====== Data listing
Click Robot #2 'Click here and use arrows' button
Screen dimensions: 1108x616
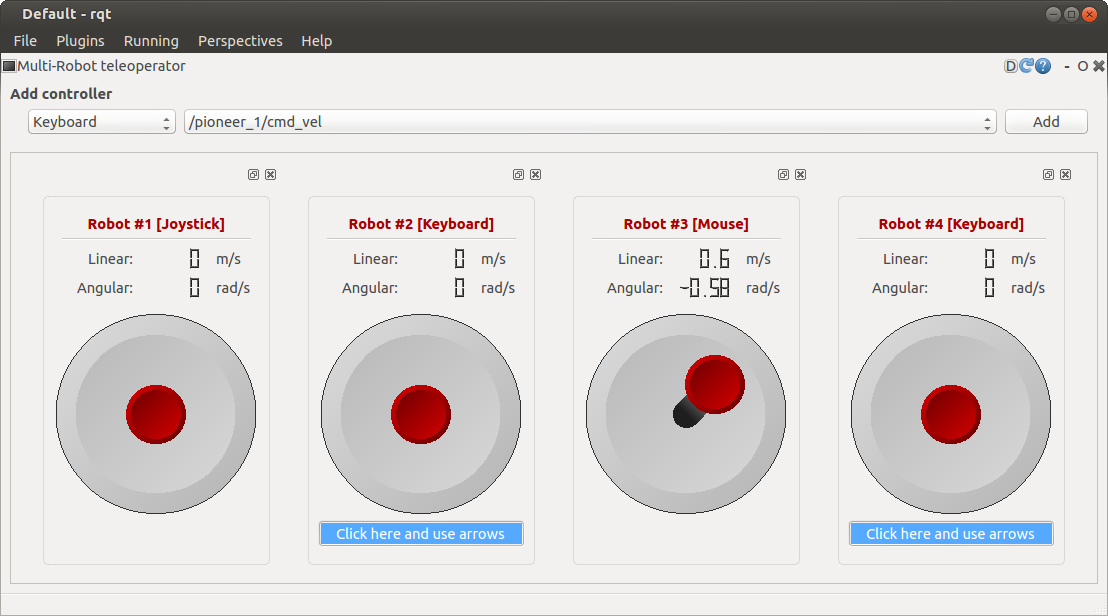(x=421, y=534)
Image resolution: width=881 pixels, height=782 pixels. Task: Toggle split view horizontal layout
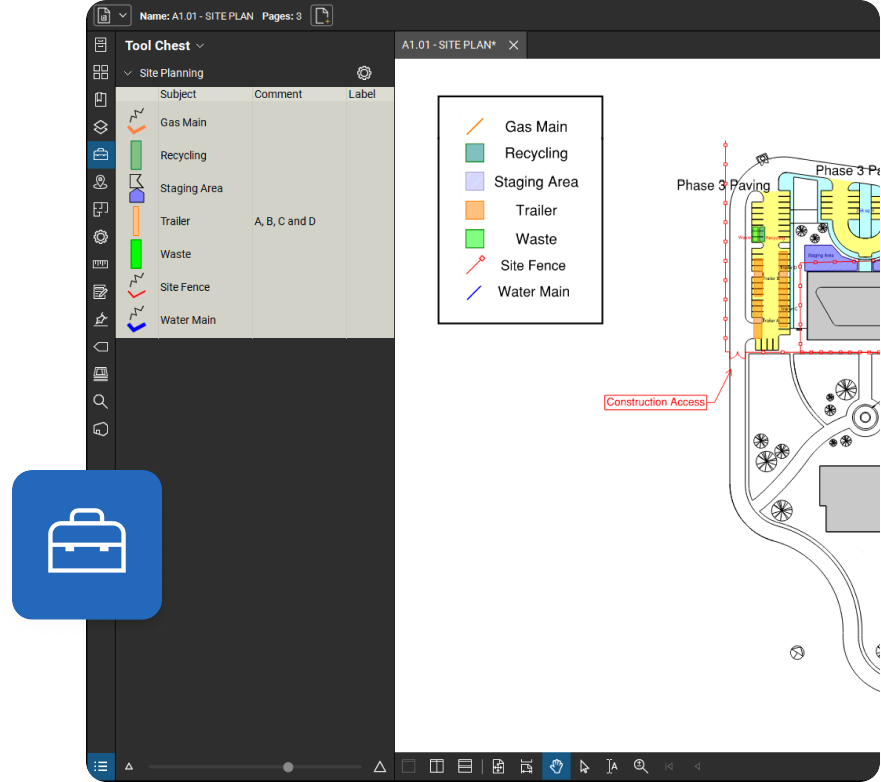pos(465,766)
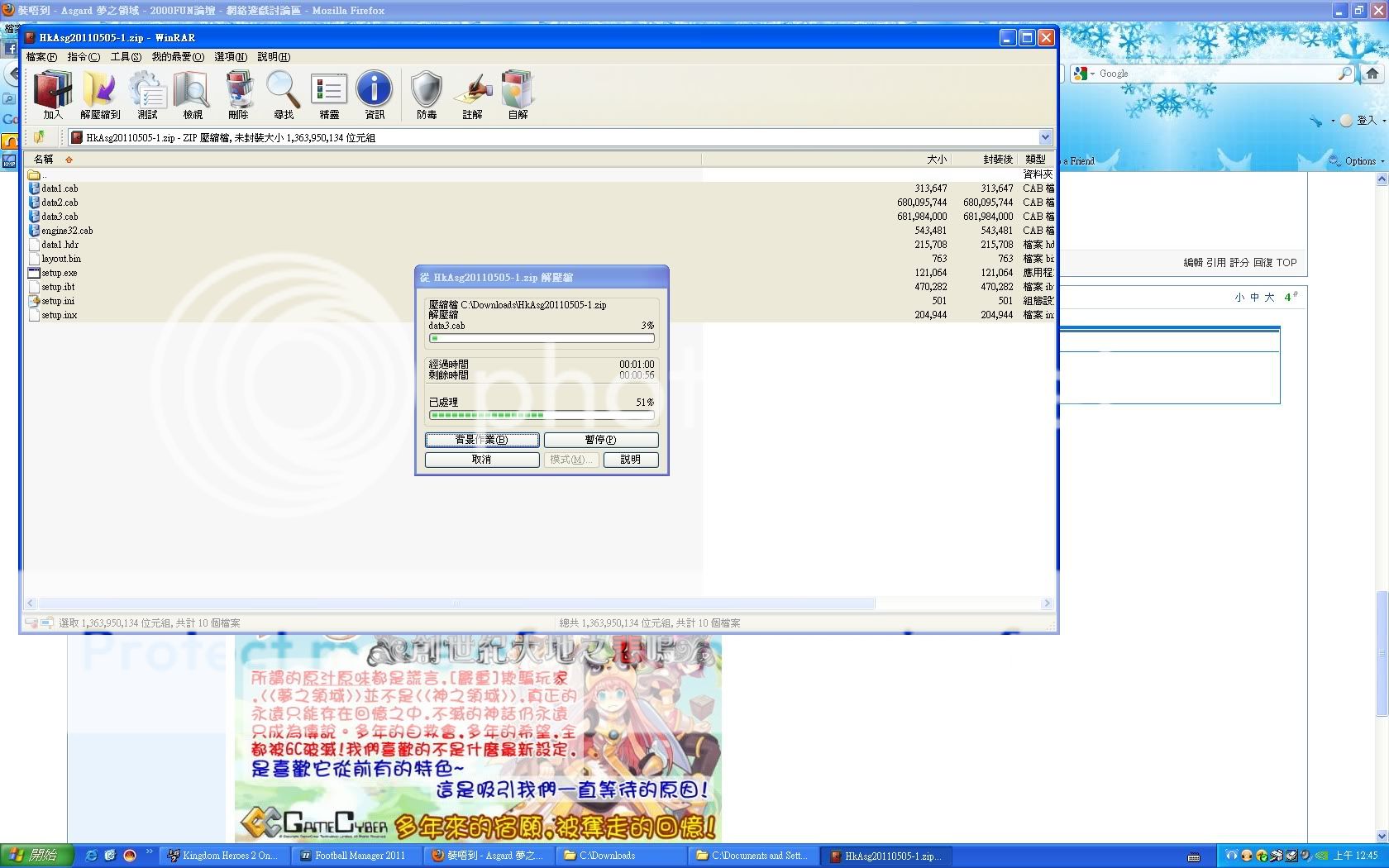1389x868 pixels.
Task: Click the Find (尋找) magnifier icon
Action: tap(284, 94)
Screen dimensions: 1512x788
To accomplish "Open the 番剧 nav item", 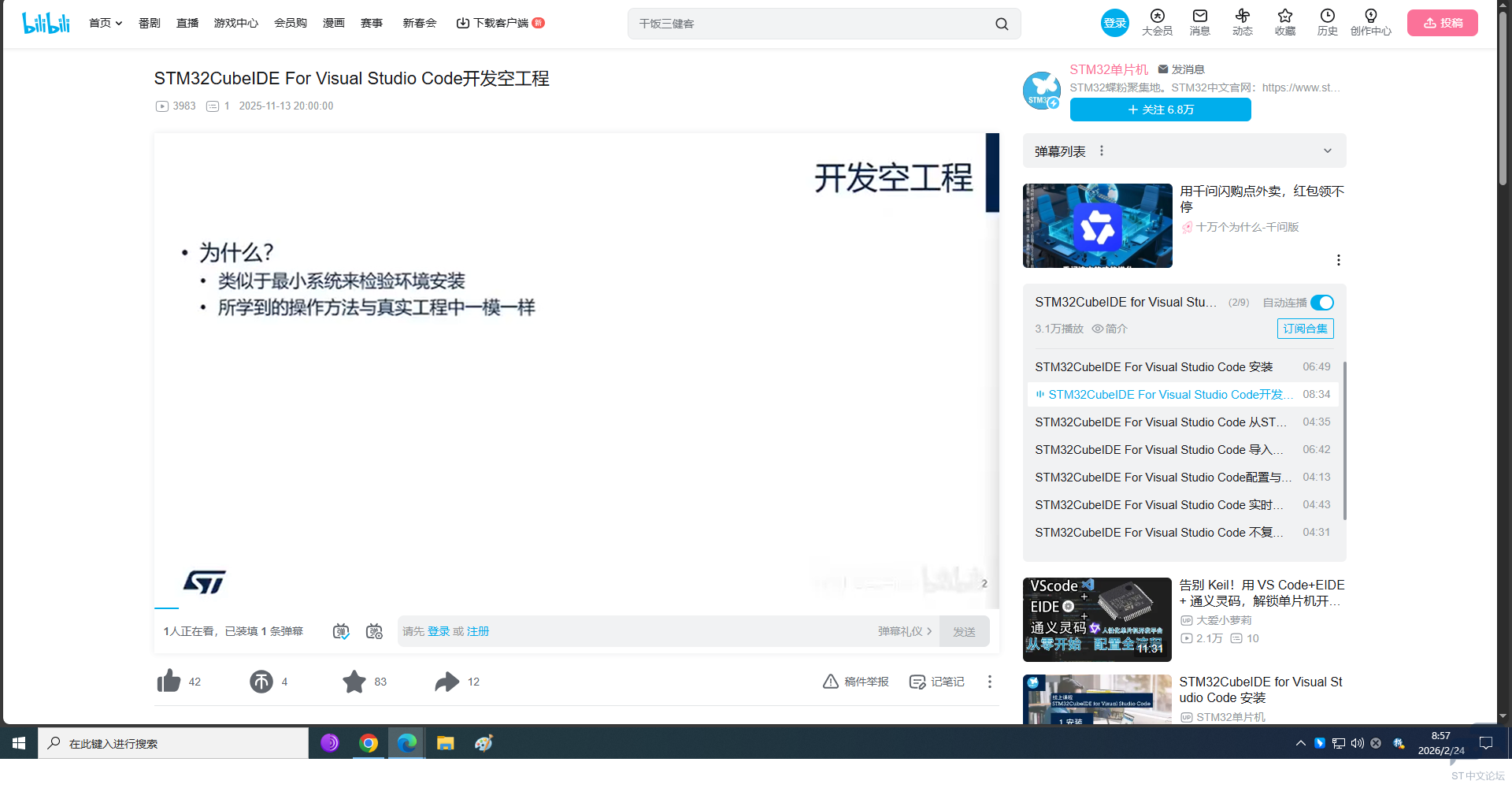I will (149, 23).
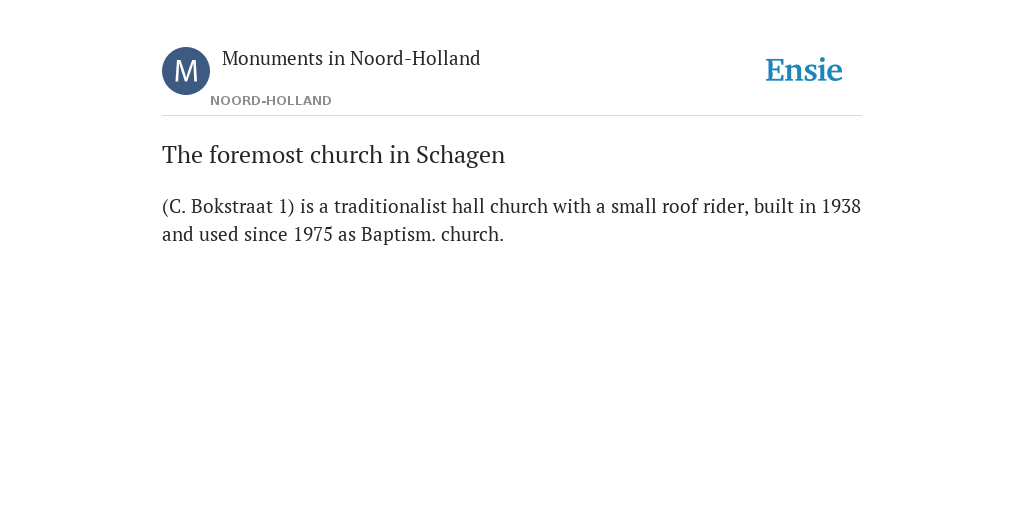The width and height of the screenshot is (1024, 512).
Task: Click the final word church. in the description
Action: pos(472,234)
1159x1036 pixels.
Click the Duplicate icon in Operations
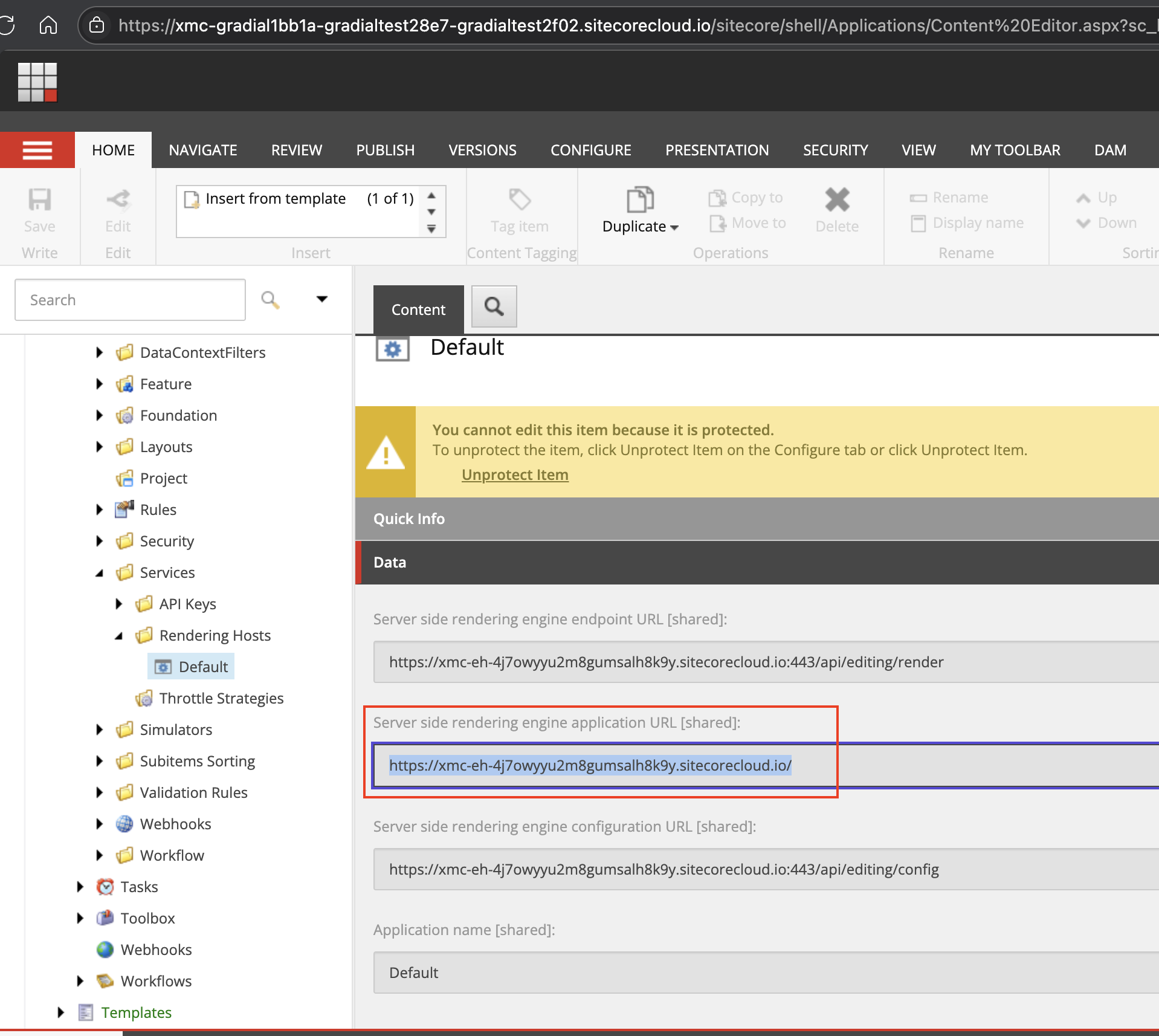click(x=640, y=200)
============
**Instructions to follow:**
Starting with the line containing "1159x1036 pixels." and ending with the last line of the records above, write out each line exactly; no pictures.

**Reply:**
1159x1036 pixels.
Click the Duplicate icon in Operations
click(x=640, y=200)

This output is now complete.